* [Given problem]
Write out every line of the data below without changing anything.

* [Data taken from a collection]
════

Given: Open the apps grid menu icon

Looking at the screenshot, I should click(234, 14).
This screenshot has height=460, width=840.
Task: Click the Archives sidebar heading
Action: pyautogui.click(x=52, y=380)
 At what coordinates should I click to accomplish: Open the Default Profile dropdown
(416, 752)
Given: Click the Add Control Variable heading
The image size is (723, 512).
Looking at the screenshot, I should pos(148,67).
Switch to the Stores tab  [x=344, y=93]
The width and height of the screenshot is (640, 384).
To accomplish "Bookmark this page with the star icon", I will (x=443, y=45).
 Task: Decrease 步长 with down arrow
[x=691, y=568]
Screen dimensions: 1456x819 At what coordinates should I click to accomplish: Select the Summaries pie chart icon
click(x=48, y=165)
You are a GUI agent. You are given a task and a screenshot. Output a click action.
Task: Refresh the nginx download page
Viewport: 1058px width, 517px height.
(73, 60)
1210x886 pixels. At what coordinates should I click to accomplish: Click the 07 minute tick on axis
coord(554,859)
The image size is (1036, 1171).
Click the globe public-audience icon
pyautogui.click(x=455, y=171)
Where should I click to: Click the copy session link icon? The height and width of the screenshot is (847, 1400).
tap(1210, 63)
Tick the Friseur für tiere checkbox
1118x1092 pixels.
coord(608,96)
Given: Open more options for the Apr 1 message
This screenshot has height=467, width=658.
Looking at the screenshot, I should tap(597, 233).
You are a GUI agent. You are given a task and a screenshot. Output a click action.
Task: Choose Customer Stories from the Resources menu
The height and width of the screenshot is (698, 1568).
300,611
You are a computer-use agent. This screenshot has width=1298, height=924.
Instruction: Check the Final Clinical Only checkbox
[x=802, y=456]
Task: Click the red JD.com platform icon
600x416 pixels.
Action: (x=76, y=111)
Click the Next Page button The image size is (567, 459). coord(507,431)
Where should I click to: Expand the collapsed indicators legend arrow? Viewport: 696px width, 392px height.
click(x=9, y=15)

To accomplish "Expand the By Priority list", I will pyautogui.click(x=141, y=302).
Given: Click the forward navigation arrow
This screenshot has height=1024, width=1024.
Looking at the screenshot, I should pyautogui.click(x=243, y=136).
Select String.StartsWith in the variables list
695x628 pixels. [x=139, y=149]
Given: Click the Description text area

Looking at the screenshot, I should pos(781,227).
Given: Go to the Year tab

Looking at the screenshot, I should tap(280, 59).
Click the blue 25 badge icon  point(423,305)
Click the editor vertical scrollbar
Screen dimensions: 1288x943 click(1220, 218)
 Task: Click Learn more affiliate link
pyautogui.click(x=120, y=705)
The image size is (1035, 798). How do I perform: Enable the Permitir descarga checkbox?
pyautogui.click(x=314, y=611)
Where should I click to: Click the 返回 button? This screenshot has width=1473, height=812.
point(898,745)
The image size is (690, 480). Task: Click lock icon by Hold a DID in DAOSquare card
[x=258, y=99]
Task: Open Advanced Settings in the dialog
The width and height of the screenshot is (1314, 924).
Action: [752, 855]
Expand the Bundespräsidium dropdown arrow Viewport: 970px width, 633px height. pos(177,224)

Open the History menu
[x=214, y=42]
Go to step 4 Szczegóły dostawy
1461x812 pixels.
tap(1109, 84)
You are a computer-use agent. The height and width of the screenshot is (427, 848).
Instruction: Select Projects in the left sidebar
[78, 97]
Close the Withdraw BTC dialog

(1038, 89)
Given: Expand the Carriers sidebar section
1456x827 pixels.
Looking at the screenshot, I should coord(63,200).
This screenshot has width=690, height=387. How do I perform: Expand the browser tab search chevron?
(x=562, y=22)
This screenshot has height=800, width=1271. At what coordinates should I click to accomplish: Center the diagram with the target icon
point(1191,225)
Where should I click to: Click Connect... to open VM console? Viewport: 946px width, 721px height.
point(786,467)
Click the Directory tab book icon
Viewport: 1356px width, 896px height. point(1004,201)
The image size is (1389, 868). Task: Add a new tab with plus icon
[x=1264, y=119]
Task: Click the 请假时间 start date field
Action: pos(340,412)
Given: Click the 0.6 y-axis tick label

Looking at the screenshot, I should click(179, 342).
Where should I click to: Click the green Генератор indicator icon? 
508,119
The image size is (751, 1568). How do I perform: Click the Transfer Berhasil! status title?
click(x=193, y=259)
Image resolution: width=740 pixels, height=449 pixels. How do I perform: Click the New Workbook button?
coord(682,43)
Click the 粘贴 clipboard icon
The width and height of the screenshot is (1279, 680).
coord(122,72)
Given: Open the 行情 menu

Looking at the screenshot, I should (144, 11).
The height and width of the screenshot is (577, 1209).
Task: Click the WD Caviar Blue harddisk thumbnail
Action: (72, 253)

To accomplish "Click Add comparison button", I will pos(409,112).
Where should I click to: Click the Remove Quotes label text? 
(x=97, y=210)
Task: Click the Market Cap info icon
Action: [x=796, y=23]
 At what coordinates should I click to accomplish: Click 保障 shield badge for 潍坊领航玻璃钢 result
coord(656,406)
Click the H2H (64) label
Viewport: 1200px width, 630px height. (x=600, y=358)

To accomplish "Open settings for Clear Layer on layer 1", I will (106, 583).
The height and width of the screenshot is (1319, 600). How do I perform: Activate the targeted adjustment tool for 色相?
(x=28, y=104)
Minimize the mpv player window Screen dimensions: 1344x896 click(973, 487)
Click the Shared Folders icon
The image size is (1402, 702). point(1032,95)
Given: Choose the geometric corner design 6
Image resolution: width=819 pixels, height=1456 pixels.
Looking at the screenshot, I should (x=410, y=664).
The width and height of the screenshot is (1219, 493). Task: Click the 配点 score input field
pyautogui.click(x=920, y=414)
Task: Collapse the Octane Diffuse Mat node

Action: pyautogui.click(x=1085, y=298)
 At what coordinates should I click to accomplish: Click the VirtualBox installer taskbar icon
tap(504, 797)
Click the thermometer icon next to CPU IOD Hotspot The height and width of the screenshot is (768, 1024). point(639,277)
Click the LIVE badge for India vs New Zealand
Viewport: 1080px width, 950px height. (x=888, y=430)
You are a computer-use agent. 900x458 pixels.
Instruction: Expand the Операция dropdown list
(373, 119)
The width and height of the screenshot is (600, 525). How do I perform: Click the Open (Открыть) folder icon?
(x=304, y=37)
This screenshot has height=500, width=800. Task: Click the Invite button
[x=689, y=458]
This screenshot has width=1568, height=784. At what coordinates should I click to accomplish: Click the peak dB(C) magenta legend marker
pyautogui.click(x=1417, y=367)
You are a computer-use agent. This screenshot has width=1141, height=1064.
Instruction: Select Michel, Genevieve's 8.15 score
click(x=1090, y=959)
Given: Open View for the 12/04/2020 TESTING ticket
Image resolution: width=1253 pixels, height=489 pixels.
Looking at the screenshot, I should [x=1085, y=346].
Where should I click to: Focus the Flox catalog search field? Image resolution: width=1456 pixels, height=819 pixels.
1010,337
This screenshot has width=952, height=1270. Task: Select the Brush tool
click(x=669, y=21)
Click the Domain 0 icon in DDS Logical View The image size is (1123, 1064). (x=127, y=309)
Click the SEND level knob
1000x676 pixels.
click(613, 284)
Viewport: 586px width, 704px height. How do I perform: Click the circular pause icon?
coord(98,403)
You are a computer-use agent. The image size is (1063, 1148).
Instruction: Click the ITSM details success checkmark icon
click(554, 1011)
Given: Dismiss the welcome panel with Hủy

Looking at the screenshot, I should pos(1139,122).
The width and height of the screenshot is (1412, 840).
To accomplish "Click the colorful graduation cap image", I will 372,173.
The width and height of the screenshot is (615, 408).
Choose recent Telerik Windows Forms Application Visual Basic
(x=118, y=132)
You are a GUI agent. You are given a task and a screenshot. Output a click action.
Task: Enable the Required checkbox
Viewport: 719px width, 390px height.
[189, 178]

════

* [Solution]
Given: Open the apps grid menu icon

Looking at the screenshot, I should click(234, 14).
This screenshot has height=460, width=840.
Task: Click the Archives sidebar heading
Action: pyautogui.click(x=52, y=380)
 At what coordinates should I click to accomplish: Open the Default Profile dropdown
(416, 752)
Given: Click the Add Control Variable heading
The image size is (723, 512).
Looking at the screenshot, I should pos(148,67).
Switch to the Stores tab  [x=344, y=93]
The width and height of the screenshot is (640, 384).
To accomplish "Bookmark this page with the star icon", I will (x=443, y=45).
 Task: Decrease 步长 with down arrow
[x=691, y=568]
Screen dimensions: 1456x819 At what coordinates should I click to accomplish: Select the Summaries pie chart icon
click(x=48, y=165)
You are a GUI agent. You are given a task and a screenshot. Output a click action.
Task: Refresh the nginx download page
Viewport: 1058px width, 517px height.
(73, 60)
1210x886 pixels. At what coordinates should I click to accomplish: Click the 07 minute tick on axis
coord(554,859)
The image size is (1036, 1171).
Click the globe public-audience icon
pyautogui.click(x=455, y=171)
Where should I click to: Click the copy session link icon? The height and width of the screenshot is (847, 1400).
tap(1210, 63)
Tick the Friseur für tiere checkbox
1118x1092 pixels.
coord(608,96)
Given: Open more options for the Apr 1 message
This screenshot has height=467, width=658.
Looking at the screenshot, I should tap(597, 233).
You are a GUI agent. You are given a task and a screenshot. Output a click action.
Task: Choose Customer Stories from the Resources menu
The height and width of the screenshot is (698, 1568).
300,611
You are a computer-use agent. This screenshot has width=1298, height=924.
Instruction: Check the Final Clinical Only checkbox
[x=802, y=456]
Task: Click the red JD.com platform icon
600x416 pixels.
Action: (x=76, y=111)
Click the Next Page button The image size is (567, 459). coord(507,431)
Where should I click to: Expand the collapsed indicators legend arrow? Viewport: 696px width, 392px height.
click(x=9, y=15)

To accomplish "Expand the By Priority list", I will pyautogui.click(x=141, y=302).
Given: Click the forward navigation arrow
This screenshot has height=1024, width=1024.
Looking at the screenshot, I should pyautogui.click(x=243, y=136).
Select String.StartsWith in the variables list
695x628 pixels. [x=139, y=149]
Given: Click the Description text area

Looking at the screenshot, I should pos(781,227).
Given: Go to the Year tab

Looking at the screenshot, I should tap(280, 59).
Click the blue 25 badge icon  point(423,305)
Click the editor vertical scrollbar
Screen dimensions: 1288x943 click(1220, 218)
 Task: Click Learn more affiliate link
pyautogui.click(x=120, y=705)
The image size is (1035, 798). How do I perform: Enable the Permitir descarga checkbox?
pyautogui.click(x=314, y=611)
Where should I click to: Click the 返回 button? This screenshot has width=1473, height=812.
point(898,745)
The image size is (690, 480). Task: Click lock icon by Hold a DID in DAOSquare card
[x=258, y=99]
Task: Open Advanced Settings in the dialog
The width and height of the screenshot is (1314, 924).
Action: [752, 855]
Expand the Bundespräsidium dropdown arrow Viewport: 970px width, 633px height. pos(177,224)

Open the History menu
[x=214, y=42]
Go to step 4 Szczegóły dostawy
1461x812 pixels.
tap(1109, 84)
You are a computer-use agent. The height and width of the screenshot is (427, 848).
Instruction: Select Projects in the left sidebar
[78, 97]
Close the Withdraw BTC dialog

(1038, 89)
Given: Expand the Carriers sidebar section
1456x827 pixels.
Looking at the screenshot, I should coord(63,200).
This screenshot has width=690, height=387. How do I perform: Expand the browser tab search chevron?
(x=562, y=22)
This screenshot has height=800, width=1271. At what coordinates should I click to accomplish: Center the diagram with the target icon
point(1191,225)
Where should I click to: Click Connect... to open VM console? Viewport: 946px width, 721px height.
point(786,467)
Click the Directory tab book icon
Viewport: 1356px width, 896px height. point(1004,201)
The image size is (1389, 868). Task: Add a new tab with plus icon
[x=1264, y=119]
Task: Click the 请假时间 start date field
Action: pos(340,412)
Given: Click the 0.6 y-axis tick label

Looking at the screenshot, I should click(179, 342).
Where should I click to: Click the green Генератор indicator icon? 
508,119
The image size is (751, 1568). How do I perform: Click the Transfer Berhasil! status title?
click(x=193, y=259)
Image resolution: width=740 pixels, height=449 pixels. How do I perform: Click the New Workbook button?
coord(682,43)
Click the 粘贴 clipboard icon
The width and height of the screenshot is (1279, 680).
coord(122,72)
Given: Open the 行情 menu

Looking at the screenshot, I should (144, 11).
The height and width of the screenshot is (577, 1209).
Task: Click the WD Caviar Blue harddisk thumbnail
Action: (72, 253)

To accomplish "Click Add comparison button", I will pos(409,112).
Where should I click to: Click the Remove Quotes label text? 
(x=97, y=210)
Task: Click the Market Cap info icon
Action: [x=796, y=23]
 At what coordinates should I click to accomplish: Click 保障 shield badge for 潍坊领航玻璃钢 result
coord(656,406)
Click the H2H (64) label
Viewport: 1200px width, 630px height. (x=600, y=358)

To accomplish "Open settings for Clear Layer on layer 1", I will (106, 583).
The height and width of the screenshot is (1319, 600). How do I perform: Activate the targeted adjustment tool for 色相?
(x=28, y=104)
Minimize the mpv player window Screen dimensions: 1344x896 click(973, 487)
Click the Shared Folders icon
The image size is (1402, 702). point(1032,95)
Given: Choose the geometric corner design 6
Image resolution: width=819 pixels, height=1456 pixels.
Looking at the screenshot, I should (x=410, y=664).
The width and height of the screenshot is (1219, 493). Task: Click the 配点 score input field
pyautogui.click(x=920, y=414)
Task: Collapse the Octane Diffuse Mat node

Action: pyautogui.click(x=1085, y=298)
 At what coordinates should I click to accomplish: Click the VirtualBox installer taskbar icon
tap(504, 797)
Click the thermometer icon next to CPU IOD Hotspot The height and width of the screenshot is (768, 1024). point(639,277)
Click the LIVE badge for India vs New Zealand
Viewport: 1080px width, 950px height. (x=888, y=430)
You are a computer-use agent. 900x458 pixels.
Instruction: Expand the Операция dropdown list
(373, 119)
The width and height of the screenshot is (600, 525). How do I perform: Click the Open (Открыть) folder icon?
(x=304, y=37)
This screenshot has height=500, width=800. Task: Click the Invite button
[x=689, y=458]
This screenshot has width=1568, height=784. At what coordinates should I click to accomplish: Click the peak dB(C) magenta legend marker
pyautogui.click(x=1417, y=367)
You are a computer-use agent. This screenshot has width=1141, height=1064.
Instruction: Select Michel, Genevieve's 8.15 score
click(x=1090, y=959)
Given: Open View for the 12/04/2020 TESTING ticket
Image resolution: width=1253 pixels, height=489 pixels.
Looking at the screenshot, I should [x=1085, y=346].
Where should I click to: Focus the Flox catalog search field? Image resolution: width=1456 pixels, height=819 pixels.
1010,337
This screenshot has width=952, height=1270. Task: Select the Brush tool
click(x=669, y=21)
Click the Domain 0 icon in DDS Logical View The image size is (1123, 1064). (x=127, y=309)
Click the SEND level knob
1000x676 pixels.
click(613, 284)
Viewport: 586px width, 704px height. How do I perform: Click the circular pause icon?
coord(98,403)
You are a computer-use agent. The image size is (1063, 1148).
Instruction: Click the ITSM details success checkmark icon
click(554, 1011)
Given: Dismiss the welcome panel with Hủy

Looking at the screenshot, I should pos(1139,122).
The width and height of the screenshot is (1412, 840).
To accomplish "Click the colorful graduation cap image", I will 372,173.
The width and height of the screenshot is (615, 408).
Choose recent Telerik Windows Forms Application Visual Basic
(x=118, y=132)
You are a GUI agent. You are given a task and a screenshot. Output a click action.
Task: Enable the Required checkbox
Viewport: 719px width, 390px height.
[189, 178]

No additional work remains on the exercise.